Взгляд князя упал на Ольгу: она покраснела, а князь ловко и ухарски отвесил ей низкий поклон, потом бросился на шею Александра. Тем временем Ольга и Надя приближались к двери, чтобы уйти.

– Простите, боярышни, что обеспокоил вас, – сказал князь, быстро освобождаясь из объятий Александра и вновь кланяясь боярышням. – Я хотел поскорее увидать этого молодца, моего товарища.

Боярышни поклонились князю и вышли из комнаты. Князь вновь бросился обнимать Александра. Обниманье и целованье продолжалось несколько минут.

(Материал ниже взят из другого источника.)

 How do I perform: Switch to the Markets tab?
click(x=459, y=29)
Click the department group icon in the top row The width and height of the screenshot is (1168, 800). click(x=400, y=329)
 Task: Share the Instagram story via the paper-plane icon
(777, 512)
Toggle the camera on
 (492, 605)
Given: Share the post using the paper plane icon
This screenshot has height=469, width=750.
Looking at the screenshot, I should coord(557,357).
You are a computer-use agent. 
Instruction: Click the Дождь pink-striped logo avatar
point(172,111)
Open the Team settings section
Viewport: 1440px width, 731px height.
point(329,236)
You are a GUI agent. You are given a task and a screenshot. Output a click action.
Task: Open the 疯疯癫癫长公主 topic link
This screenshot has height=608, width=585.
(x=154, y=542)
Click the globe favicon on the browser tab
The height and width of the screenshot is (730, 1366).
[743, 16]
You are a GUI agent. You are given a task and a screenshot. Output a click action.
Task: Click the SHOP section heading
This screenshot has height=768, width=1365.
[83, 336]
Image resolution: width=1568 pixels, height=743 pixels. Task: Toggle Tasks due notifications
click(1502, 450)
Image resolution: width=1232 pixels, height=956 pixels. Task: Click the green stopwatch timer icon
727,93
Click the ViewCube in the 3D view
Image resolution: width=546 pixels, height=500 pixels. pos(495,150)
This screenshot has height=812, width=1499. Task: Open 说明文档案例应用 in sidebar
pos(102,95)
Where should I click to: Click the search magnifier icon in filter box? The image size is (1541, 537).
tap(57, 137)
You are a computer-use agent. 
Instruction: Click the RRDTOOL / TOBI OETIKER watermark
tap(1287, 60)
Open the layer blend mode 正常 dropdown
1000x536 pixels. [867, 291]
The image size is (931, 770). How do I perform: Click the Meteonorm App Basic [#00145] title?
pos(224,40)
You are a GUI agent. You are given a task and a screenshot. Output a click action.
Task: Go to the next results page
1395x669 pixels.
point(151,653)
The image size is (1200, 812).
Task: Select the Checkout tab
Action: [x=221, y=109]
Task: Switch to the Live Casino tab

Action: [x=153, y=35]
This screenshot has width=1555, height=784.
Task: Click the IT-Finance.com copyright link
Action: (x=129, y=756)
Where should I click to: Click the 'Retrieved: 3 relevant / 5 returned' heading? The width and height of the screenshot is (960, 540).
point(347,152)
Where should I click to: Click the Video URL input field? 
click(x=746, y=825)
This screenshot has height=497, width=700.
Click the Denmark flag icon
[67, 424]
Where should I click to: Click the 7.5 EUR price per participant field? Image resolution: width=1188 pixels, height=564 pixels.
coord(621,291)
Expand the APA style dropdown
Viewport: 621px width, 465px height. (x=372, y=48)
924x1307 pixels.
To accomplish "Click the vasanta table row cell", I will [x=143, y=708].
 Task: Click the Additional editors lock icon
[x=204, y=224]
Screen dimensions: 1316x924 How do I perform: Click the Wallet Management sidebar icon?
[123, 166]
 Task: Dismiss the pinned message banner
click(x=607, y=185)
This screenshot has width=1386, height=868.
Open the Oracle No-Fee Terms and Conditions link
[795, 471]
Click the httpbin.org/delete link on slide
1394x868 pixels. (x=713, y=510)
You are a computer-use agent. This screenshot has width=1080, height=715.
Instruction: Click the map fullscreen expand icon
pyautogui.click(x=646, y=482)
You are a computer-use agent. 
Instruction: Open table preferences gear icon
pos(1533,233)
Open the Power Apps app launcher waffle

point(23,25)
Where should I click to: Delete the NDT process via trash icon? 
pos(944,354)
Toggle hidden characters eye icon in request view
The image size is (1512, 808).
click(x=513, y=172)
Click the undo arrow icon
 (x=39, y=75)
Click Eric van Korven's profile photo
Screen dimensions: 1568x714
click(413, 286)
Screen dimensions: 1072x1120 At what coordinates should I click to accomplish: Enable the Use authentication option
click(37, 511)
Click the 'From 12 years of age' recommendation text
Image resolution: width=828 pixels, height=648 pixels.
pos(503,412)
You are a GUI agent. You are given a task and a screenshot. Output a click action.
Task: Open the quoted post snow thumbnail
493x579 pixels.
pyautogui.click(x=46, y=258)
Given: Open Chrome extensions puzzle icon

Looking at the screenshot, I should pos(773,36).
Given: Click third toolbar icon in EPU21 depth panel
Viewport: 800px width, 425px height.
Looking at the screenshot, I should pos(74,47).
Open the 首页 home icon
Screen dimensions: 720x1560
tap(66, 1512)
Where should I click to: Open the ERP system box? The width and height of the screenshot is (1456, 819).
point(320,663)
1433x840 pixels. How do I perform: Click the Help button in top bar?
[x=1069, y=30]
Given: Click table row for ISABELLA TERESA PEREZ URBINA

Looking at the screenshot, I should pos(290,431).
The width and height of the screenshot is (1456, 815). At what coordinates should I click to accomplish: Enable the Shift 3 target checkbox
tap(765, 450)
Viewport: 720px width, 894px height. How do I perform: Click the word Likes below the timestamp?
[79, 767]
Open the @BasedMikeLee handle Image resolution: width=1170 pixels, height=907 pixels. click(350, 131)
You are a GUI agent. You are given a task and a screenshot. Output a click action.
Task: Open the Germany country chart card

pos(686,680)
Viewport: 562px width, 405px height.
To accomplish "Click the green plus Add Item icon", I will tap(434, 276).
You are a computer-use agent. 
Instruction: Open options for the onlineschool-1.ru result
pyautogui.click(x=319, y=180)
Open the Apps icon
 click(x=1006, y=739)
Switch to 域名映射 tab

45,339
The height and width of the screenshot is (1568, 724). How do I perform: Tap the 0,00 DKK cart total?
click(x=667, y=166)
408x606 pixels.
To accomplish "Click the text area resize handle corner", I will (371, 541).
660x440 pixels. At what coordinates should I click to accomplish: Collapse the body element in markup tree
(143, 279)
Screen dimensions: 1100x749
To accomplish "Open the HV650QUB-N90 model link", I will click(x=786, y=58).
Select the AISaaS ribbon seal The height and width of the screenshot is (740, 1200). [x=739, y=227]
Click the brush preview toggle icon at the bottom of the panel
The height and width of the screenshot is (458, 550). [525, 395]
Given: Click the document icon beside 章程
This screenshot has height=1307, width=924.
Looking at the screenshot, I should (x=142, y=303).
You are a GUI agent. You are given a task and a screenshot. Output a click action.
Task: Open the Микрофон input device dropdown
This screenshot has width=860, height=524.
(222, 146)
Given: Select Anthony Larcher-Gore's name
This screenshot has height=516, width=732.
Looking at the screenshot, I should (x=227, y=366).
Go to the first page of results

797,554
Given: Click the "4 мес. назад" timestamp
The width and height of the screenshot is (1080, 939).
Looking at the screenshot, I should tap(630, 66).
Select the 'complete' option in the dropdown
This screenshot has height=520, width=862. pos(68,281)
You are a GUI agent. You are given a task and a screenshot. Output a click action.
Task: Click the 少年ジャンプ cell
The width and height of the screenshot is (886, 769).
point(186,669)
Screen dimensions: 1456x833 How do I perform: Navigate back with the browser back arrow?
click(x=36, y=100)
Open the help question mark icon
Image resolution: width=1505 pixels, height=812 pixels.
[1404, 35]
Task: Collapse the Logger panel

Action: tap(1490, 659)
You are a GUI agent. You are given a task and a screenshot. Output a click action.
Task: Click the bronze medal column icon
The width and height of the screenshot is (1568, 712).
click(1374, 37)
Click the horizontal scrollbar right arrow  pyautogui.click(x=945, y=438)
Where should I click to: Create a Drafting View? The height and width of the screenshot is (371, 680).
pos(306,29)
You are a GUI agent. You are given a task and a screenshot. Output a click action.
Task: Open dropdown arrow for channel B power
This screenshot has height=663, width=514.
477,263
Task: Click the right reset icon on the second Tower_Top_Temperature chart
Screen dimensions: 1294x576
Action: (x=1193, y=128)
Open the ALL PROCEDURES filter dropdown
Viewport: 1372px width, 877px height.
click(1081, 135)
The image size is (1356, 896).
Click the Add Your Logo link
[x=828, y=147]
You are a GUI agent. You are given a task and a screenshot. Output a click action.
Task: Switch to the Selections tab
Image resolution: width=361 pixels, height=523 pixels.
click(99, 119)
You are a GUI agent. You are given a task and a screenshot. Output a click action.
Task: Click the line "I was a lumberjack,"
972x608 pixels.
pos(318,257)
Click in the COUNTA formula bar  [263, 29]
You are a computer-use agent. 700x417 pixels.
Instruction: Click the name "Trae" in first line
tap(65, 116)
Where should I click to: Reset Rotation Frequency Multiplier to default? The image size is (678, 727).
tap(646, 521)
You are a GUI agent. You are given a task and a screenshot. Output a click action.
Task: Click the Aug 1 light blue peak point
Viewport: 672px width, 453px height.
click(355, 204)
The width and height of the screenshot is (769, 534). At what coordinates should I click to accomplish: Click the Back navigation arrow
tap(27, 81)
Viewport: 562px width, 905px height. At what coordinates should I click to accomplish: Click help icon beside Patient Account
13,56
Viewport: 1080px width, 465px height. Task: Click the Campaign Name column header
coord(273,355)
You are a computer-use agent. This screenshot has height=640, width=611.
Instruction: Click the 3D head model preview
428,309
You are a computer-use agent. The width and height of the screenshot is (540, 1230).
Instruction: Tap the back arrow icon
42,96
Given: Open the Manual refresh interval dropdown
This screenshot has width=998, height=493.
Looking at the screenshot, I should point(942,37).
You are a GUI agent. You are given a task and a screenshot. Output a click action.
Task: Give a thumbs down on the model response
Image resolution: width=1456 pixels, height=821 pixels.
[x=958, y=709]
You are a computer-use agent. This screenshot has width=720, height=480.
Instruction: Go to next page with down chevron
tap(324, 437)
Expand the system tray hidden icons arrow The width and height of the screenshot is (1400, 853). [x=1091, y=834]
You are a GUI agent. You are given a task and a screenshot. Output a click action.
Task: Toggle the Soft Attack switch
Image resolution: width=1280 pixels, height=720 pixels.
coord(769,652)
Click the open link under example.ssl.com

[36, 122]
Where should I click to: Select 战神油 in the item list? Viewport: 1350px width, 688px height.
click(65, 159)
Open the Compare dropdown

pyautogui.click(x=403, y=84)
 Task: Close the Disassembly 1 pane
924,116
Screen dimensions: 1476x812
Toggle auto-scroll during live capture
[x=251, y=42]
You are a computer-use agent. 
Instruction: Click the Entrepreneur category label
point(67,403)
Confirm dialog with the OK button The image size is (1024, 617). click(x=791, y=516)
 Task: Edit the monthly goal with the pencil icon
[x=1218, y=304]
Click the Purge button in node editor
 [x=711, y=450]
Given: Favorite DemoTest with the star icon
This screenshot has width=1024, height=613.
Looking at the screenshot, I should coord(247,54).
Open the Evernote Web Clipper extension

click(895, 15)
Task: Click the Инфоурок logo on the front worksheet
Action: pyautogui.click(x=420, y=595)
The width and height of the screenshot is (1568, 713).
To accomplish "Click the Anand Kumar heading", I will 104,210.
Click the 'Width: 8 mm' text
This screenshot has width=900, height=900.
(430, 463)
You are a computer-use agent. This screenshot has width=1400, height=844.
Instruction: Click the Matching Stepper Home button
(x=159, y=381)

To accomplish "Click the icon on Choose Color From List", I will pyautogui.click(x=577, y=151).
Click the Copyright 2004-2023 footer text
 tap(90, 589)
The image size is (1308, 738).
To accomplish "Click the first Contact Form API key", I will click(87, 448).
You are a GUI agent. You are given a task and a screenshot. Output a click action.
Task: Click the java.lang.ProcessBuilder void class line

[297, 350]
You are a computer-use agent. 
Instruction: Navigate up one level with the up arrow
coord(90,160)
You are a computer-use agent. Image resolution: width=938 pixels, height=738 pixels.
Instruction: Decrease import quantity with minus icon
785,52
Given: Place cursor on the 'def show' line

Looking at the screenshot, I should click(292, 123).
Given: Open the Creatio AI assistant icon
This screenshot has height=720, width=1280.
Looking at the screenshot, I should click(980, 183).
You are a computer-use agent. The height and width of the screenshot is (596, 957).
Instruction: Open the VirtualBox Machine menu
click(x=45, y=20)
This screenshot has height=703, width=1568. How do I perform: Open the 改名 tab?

– Ах, Саша, боярич мой, любезный друг сердечный, насилу-то я тебя увидал. Давно мы с тобой, друг, не виделись, с той поры, кажись, как в Литве воевали, – скороговоркой произнес князь.

– А я, – сказал Александр, – на первой же поре тебе претензию представлю: зачем ты вошел прямо сюда, когда знал, что у меня сестра?

– Не знал, ей-богу, не знал, – забожился князь.

– Как не знал, Яков тебе говорил, я сам слышал.

– Не разобрал, позабыл, думал по-украинскому, ничего. Ну, не сердись, голубчик, сердечко мое.

– Про украинский-то обычай пора забыть; ты давно уехал оттуда?

– Давно, брат, с той поры как выгнали. Ну, не сердись, голубчик.

– Да я и не сержусь, а так сказал, чтобы ты вперед был аккуратнее.

– Да по правде сказать и сердиться-то не на что, – говорил князь. – А тебе, брат, и подавно сердиться на это не приходится; тебе, брат, все здесь нужно по-своему повернуть, к черту отправить все эти фабалы и боярские спеси. Живи, брат, так, как душе твоей хочется. Помнишь, как жили мы с тобой в польской земле?

– То в Польше, а то в России, – отвечал Александр, – по-моему, и здесь бы ничего, но ты забыл, что я здесь живу не один, у меня отец и мать, они не позволят.

– Ну, ладно, больше об этом не будем говорить. А славная у тебя сестренка, брат?

– Это еще что?

– Ну, не сердись, я так, спроста. А вот мы и увидались. Я как услыхал, что ты приехал, сейчас на игреньку – да к тебе. А ты-то до сих пор не приехал ко мне.

– Помилуй! Я вчера только приехал.

– Ну а сегодня ко мне, у меня ночуем. У меня тебе будет хорошо: заморское вино у меня славное.

– Сегодня нельзя: я еще с родными не успел хорошенько повидаться и поговорить.